Thursday 27 December 2007, by Topden Tsering

A prominent part of Mcleod Gunj, Dharamsala, was gutted by a fire two days ago. Luckily, no lives were lost; but the blaze that was subdued all too late left forever scarred and altered a small town, which spawns a history and identity almost parallel to the story of Tibetan exile. The death of a place and with it a physical reference for nostalgia and memory, the end of a life as it was.

I was born in Mcleod Gunj and I grew up there. But I take it my right to write this obituary primarily because very few others might have so restlessly and hungrily tramped up and down the town’s twin streets as I did while growing up, even well into my adulthood. "If, in a day, you take one round of Mcleod Gunj, you have an errand to run; if you take two, perhaps you are a visitor; if you do three, you are without doubt a vagabond, a pakla," so ran a local ditty. Given the unashamedly unending rounds that I and my friends were given to circumambulating - both during the days, bright and chirpy, and at nights filled with unsettling desolateness - we could well have qualified for a Vampire recognition, had the limerick gotten any darker.

They looked over me once, those landmarks in concrete and wooden planks. The row of shops with their low steps and shy awnings; and sitting on their top the Kailash Hotel and Restaurant, its name inspired by the sacred mountain of Hindu mythology rising from the plains of western Tibet: that snow-capped abode to Shiva and his consort, Parvati; a magnet to prostrating pilgrims from places as far-flung as Lhasa and Thimpu. The hotel’s dozen windows overlooking the streets were public eyes to my private business; while sometimes a chance glance at an open window revealed to me the sight of a beautiful Tibetan girl giggling with her friends over soda and chowmein and set in a quick march my own little pilgrimage of heart.

The glass and wood paneled counters in the shops, the dingy interiors, the draperies, the trinkets; the shop owners, women in bright aprons and young men in leather jackets; they were all known to me, and I to them. They were the unwitting witnesses to the curious trajectory of my being and becoming, both the people and the things, right down to that little tap which no longer produced any water when I was last in Dharamsala, but which was the site to a lively commotion of elementary school goers quenching their mid-day thirst of my distant childhood days. Perhaps all that remains of the tap now is just a scrap of metal, black and nowhere to be seen.

**Required actions:**
a - In the Mcleod Gunj essay, what hotel sat on top of the row of shops?
b - Please translate this sentence from the Mcleod Gunj essay into Spanish: "I was born in Mcleod Gunj and I grew up there."
c - Carry on the Mcleod Gunj essay from the point where its last paragraph stops.

**Information given:**
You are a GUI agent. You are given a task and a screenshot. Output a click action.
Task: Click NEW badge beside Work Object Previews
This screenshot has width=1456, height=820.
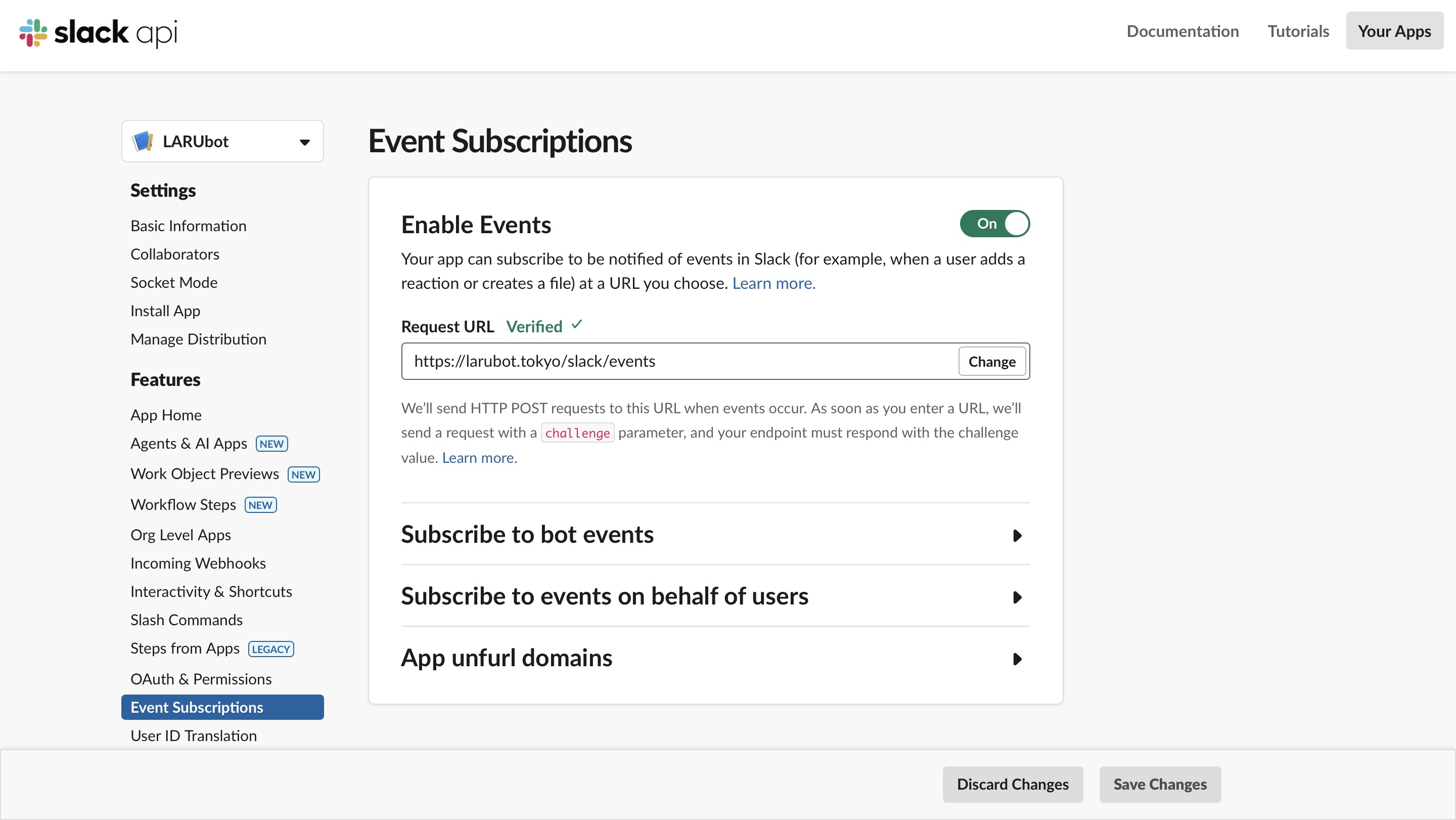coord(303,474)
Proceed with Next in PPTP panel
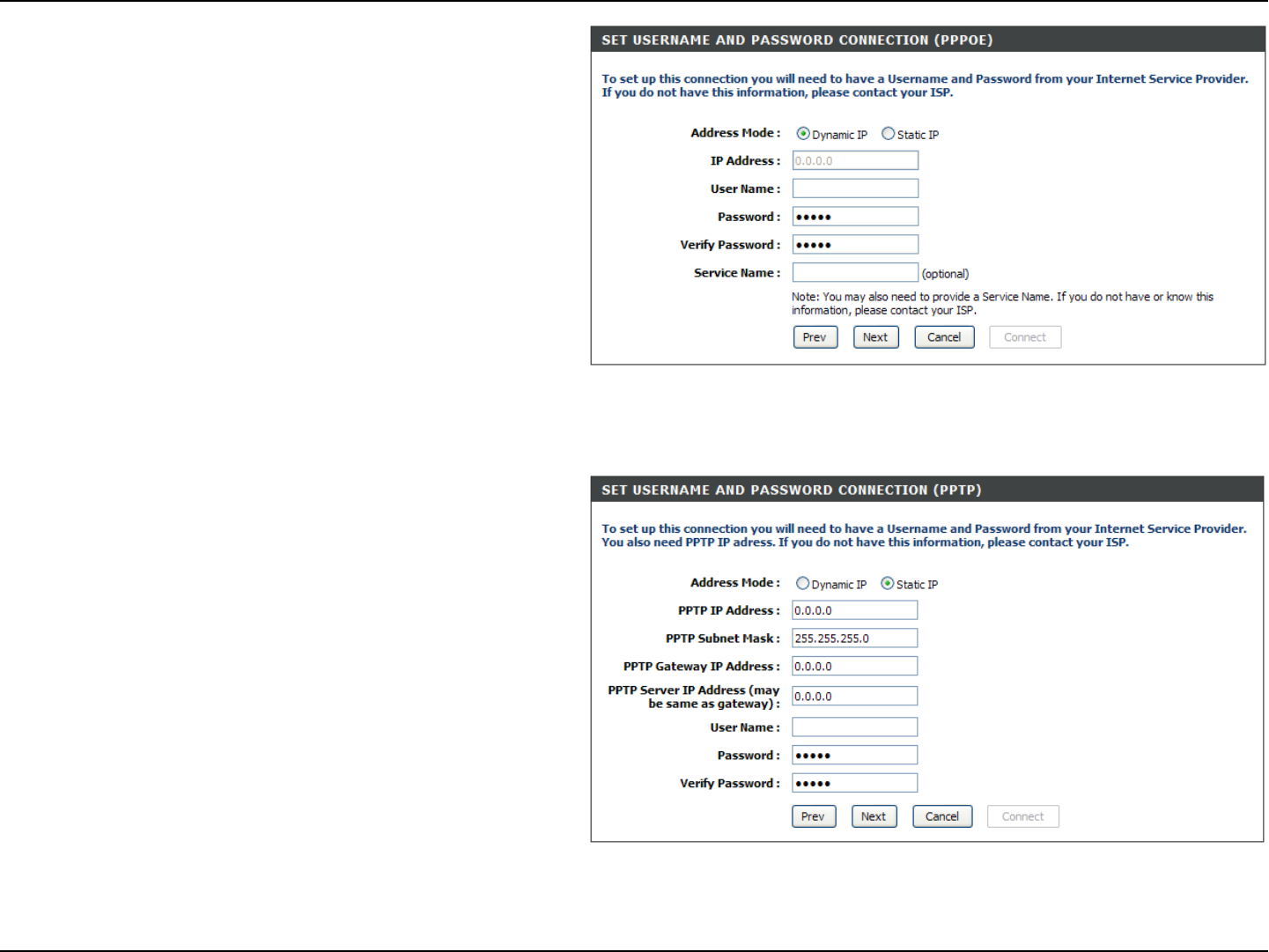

**The responses:**
a - The Kailash Hotel and Restaurant.

b - Nací en Mcleod Gunj y crecí allí.

c -
The Hotel

Kailash Hotel and Restaurant was the YMCA of exile Tibetan context. During the late eighties and into the nineties, the place provided a convenient lodging for Tibetan visitors of all stripes; soccer players competing in the celebrated Gyalyum Chenmo Memorial Gold Cup, students vacationing from other schools, businessmen and women from Nepal, monks and nuns from Ladakh and surrounding regions, and of course the customary sprinkle of foreign tourists. Amongst the Indian pilgrims too, in town for holy dips in the sacred Bhagsunath, Kailash was a popular choice; and they came from Bombay, from Ludhiana, from Jaipur even, and could be seen awkwardly slurping away on the Tibetan noodle soup, while their screaming children kicked at chairs. It was in Kailash that the local Tibetan youth whiled away their time, playing carom boards or just watching television. Occasionally, an angry mother would storm in, and take by surprise her unsuspecting and wayward son with a resounding whack on his head, causing a tremor of laughter through the wooden structure under the night sky.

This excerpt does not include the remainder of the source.